Should I Change My eBay Password? Yes — But Don't Click any Links in an Email to Do It
If you're like me, you may have just gotten an email in your inbox asking you to change your eBay password. Should you? Well, maybe, as long as you don't change it by clicking on any links in emails. Some messages you've received asking you to change your password may be fake, and you can assume hackers will try and capitalize on a security breach the company announced earlier this month.
Wondering how they got your email in the first place? Well, they stole it. In early May eBay discovered that data from millions of registered eBay accounts was stolen by hackers sometime in February or March. And a week ago, the company decided to urge people to change their passwords using the site itself.
An email from eBay's head of global marketplaces has been making the rounds over the last few days, and it's legit. You can tell because the author, Devin Wenig, doesn't include a single link in the email. It includes this:
Go to eBay and change your password. If you changed your password on May 21 or later, we do not need you to take any additional action at this time.
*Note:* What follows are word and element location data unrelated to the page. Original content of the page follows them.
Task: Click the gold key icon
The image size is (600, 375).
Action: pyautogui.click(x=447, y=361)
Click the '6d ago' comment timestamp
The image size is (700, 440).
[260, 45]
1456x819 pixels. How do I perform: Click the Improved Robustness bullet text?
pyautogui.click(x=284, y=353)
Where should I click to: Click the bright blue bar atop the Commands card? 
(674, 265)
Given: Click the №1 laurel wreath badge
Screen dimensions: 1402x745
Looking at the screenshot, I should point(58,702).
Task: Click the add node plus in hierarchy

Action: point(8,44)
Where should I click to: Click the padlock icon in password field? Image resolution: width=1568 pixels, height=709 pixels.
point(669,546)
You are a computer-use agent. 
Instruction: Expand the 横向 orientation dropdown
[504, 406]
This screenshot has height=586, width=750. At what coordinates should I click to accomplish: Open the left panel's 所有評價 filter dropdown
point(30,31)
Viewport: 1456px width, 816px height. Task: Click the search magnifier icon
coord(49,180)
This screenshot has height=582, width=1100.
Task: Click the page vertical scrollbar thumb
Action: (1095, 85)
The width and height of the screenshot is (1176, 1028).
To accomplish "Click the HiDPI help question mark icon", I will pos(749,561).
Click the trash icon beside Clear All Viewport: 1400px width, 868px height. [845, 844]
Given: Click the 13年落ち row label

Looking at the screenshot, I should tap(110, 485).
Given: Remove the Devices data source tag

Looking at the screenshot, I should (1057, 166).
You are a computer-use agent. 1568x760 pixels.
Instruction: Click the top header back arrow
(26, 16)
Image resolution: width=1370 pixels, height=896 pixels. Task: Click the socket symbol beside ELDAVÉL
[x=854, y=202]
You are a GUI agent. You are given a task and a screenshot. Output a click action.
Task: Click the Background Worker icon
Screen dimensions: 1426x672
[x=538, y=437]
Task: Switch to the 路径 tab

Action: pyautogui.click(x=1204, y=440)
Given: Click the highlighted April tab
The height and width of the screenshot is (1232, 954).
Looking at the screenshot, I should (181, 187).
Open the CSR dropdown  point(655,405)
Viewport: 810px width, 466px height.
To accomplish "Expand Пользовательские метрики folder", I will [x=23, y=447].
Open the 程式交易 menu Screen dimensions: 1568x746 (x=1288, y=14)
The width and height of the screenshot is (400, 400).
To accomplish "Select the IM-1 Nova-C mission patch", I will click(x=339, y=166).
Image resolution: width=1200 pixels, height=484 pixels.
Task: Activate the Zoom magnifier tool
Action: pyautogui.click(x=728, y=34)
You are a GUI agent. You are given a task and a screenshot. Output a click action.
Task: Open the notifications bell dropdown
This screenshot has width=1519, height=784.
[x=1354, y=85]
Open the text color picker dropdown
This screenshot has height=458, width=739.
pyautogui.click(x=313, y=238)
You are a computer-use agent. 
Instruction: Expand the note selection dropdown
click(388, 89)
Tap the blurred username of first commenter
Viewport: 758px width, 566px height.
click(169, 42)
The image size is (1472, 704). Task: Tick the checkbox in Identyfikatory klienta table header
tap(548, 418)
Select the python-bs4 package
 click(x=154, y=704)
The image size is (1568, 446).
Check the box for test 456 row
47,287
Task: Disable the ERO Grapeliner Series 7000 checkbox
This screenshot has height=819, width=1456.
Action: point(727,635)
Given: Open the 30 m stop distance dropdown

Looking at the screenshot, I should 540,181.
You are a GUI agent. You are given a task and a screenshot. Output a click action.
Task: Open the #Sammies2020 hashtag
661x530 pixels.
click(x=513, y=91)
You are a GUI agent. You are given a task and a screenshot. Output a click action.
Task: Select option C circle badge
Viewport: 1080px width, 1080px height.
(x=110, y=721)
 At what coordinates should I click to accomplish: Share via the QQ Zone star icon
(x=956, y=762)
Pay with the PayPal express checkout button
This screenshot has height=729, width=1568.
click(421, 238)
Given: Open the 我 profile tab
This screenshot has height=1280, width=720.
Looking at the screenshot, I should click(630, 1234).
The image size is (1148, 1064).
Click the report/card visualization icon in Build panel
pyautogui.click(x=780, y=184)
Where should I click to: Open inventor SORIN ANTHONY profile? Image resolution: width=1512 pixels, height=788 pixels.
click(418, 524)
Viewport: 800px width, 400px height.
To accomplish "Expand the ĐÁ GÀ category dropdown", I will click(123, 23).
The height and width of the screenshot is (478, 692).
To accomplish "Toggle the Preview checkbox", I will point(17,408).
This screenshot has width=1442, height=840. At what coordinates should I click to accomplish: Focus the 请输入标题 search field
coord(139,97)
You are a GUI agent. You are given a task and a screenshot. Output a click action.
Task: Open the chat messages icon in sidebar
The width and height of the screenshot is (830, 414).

Changing your password may be inconvenient. I realize that. We are doing everything we can to protect your data and changing your password is an extra precautionary step, in addition to the other security measures we have in place.
Wenig notes that the company doesn't think any financial data was stolen in the attack. But guess what was? Addresses, names, passwords, usernames, birth dates...that kinda stuff. Not awesome, but at least it's not your credit card.
Here's how to change your eBay password:
1. Go to www.ebay.com.
2. Follow in-site prompts to change your password.